Extract parameter simulations from the joint precision matrix
Source:R/gather-spread.R
gather_sims.Rd
spread_sims()
returns a wide-format data frame. gather_sims()
returns a
long-format data frame. The format matches the format in the tidybayes
spread_draws()
and gather_draws()
functions.
Usage
spread_sims(object, nsim = 200, n_sims = deprecated())
gather_sims(object, nsim = 200, n_sims = deprecated())
Arguments
- object
Output from
sdmTMB()
.- nsim
The number of simulation draws.
- n_sims
Deprecated: please use
nsim
.
Value
A data frame. gather_sims()
returns a long-format data frame:
.iteration
: the sample ID.variable
: the parameter name.value
: the parameter sample value
spread_sims()
returns a wide-format data frame:
.iteration
: the sample IDcolumns for each parameter with a sample per row
Examples
m <- sdmTMB(density ~ depth_scaled,
data = pcod_2011, mesh = pcod_mesh_2011, family = tweedie())

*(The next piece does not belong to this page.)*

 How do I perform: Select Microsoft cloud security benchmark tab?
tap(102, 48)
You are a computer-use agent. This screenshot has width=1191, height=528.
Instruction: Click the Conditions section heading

head(spread_sims(m, nsim = 10))
#> .iteration X.Intercept. depth_scaled range phi tweedie_p sigma_O
#> 1 1 3.749276 -0.5134865 30.20537 14.48993 1.583609 1.836304
#> 2 2 2.437613 -0.8824028 18.67602 14.36332 1.577593 2.124812
#> 3 3 2.643799 -0.6484220 40.34146 14.89017 1.609824 2.481647
#> 4 4 1.720072 -0.6486199 13.61455 15.09968 1.620128 2.860899
#> 5 5 2.557104 -0.6799320 31.43043 14.85466 1.591829 2.126323
#> 6 6 2.713461 -0.8159928 13.68706 15.25929 1.596875 2.902257
head(gather_sims(m, nsim = 10))
#> .iteration .variable .value
#> 1 1 X.Intercept. 3.296844
#> 2 2 X.Intercept. 2.336084
#> 3 3 X.Intercept. 2.407328
#> 4 4 X.Intercept. 2.344606
#> 5 5 X.Intercept. 2.959705
#> 6 6 X.Intercept. 3.163177
samps <- gather_sims(m, nsim = 1000)
if (require("ggplot2", quietly = TRUE)) {
ggplot(samps, aes(.value)) + geom_histogram() +
facet_wrap(~.variable, scales = "free_x")
}
#> `stat_bin()` using `bins = 30`. Pick better value with `binwidth`.